The Senate could resume debate on a bi-partisan energy bill (S. 2012). The bill stalled out before last week's recess because of a push to include an amendment to provide Flint, Michigan with federal funds to replace lead-contaminated water pipes. Negotiations on the amendment, which was authored by Michigan Senators Debbie Stabenow (D) and Gary Peters (D), continued through the recess and will largely dictate how and if the Senate can move forward with the energy bill. The Senate may also take up legislation addressing the epidemics of prescription opioid abuse and heroin use (S. 524). 

The House and Senate Appropriations Committees will kick off the first of many budget hearings. Full schedules for the week are available  here ( House) and here (Senate).  Other notable hearings are listed below.

For more information, contact Matthew McKenna , Director of the Great Lakes Washington Program,  or Colleen Cain, Sr. Policy Analyst,  at the Northeast-Midwest Institute.

* EXERCISES *
[a] Pick out every line of the rows below that contains the string "dimensions", and copy each line in full.
[b] Extend the congressional schedule update beyond its last sentence.

* DATA TO USE *

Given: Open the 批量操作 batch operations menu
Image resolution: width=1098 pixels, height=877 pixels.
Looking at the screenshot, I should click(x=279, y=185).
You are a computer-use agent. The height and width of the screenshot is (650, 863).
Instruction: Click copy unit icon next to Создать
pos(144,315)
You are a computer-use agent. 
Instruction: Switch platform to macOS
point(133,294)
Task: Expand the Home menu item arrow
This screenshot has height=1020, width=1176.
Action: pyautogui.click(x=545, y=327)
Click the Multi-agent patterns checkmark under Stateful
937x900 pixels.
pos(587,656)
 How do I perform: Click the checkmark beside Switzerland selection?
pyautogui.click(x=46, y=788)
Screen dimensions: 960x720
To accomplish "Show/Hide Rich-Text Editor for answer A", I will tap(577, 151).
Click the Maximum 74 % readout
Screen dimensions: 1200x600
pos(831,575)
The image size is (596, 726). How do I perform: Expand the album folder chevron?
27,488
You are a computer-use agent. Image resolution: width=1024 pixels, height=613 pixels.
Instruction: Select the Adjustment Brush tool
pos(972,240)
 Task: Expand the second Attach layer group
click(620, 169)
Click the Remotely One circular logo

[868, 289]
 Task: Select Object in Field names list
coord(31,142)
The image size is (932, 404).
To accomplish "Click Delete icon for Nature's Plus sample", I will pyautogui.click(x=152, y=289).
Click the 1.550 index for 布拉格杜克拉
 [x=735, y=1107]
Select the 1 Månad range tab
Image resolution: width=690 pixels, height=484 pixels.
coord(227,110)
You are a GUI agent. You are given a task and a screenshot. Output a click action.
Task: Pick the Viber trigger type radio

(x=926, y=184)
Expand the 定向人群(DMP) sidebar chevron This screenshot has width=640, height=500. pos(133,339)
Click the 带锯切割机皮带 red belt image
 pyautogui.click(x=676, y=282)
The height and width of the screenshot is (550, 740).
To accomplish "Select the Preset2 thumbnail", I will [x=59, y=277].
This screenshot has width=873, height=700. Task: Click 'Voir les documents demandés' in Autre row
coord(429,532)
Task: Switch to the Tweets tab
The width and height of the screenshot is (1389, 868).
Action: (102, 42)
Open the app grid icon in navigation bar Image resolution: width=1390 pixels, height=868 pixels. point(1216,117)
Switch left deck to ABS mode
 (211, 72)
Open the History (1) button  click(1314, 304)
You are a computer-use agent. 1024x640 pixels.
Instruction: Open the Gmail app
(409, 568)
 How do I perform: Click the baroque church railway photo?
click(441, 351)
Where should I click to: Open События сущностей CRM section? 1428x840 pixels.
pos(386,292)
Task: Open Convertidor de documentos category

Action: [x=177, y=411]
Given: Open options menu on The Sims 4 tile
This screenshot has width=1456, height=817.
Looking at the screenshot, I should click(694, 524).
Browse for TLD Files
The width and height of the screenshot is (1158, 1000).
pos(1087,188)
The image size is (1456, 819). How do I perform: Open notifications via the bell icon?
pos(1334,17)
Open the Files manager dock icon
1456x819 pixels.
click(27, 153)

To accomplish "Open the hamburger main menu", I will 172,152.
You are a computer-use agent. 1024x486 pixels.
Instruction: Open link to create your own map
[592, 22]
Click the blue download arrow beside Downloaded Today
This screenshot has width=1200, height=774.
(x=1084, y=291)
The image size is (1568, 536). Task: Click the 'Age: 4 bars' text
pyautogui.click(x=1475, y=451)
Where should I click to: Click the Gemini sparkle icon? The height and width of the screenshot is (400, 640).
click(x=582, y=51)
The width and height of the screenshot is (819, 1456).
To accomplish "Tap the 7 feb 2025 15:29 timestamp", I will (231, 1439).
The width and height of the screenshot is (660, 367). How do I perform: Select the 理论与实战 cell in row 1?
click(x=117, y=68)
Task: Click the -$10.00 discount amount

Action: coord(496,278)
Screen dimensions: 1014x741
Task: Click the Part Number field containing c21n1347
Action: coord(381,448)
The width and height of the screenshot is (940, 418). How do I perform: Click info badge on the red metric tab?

* ANSWERS BELOW *
[a]
Screen dimensions: 960x720
Screen dimensions: 1200x600
Screen dimensions: 1014x741

[b]
Regional Advisors Weigh in on NEMWI Aquatic Invasive Species Project

On February 18 and 19, the NEMWI hosted an advisory meeting for a Great Lakes Protection Fund-supported project entitled "Revealing How Clean is Clean: Great Lakes Invasive Species." This project seeks to develop methods to support a scientific basis for setting numeric standards for aquatic invasive species (AIS) discharges to protect the Great Lakes, and other ecosystems. The advisory committee includes individuals from academia and federal and state government agencies. The 20 participating committee and project team members contributed invaluable ideas, and voiced strong support for continuing the project to better understand the risk of AIS to the Great Lakes associated with varying organism drop-off rates. The current phase of the NEMWI project conducted experiments and field sampling during the spring, summer, and fall of 2015 and results are being analyzed. The advisors gave input on practicable experimental design and survey methods to further assess a direct cause-and-effect relationship of organism drop-off rate and AIS establishment, as well as linking the results with federal and state AIS prevention policies and actions.     

For more information, contact Allegra Cangelosi, Sr. Policy Analyst - Environmental Projects and PI for the Great Ships Initiative at the Northeast-Midwest Institute.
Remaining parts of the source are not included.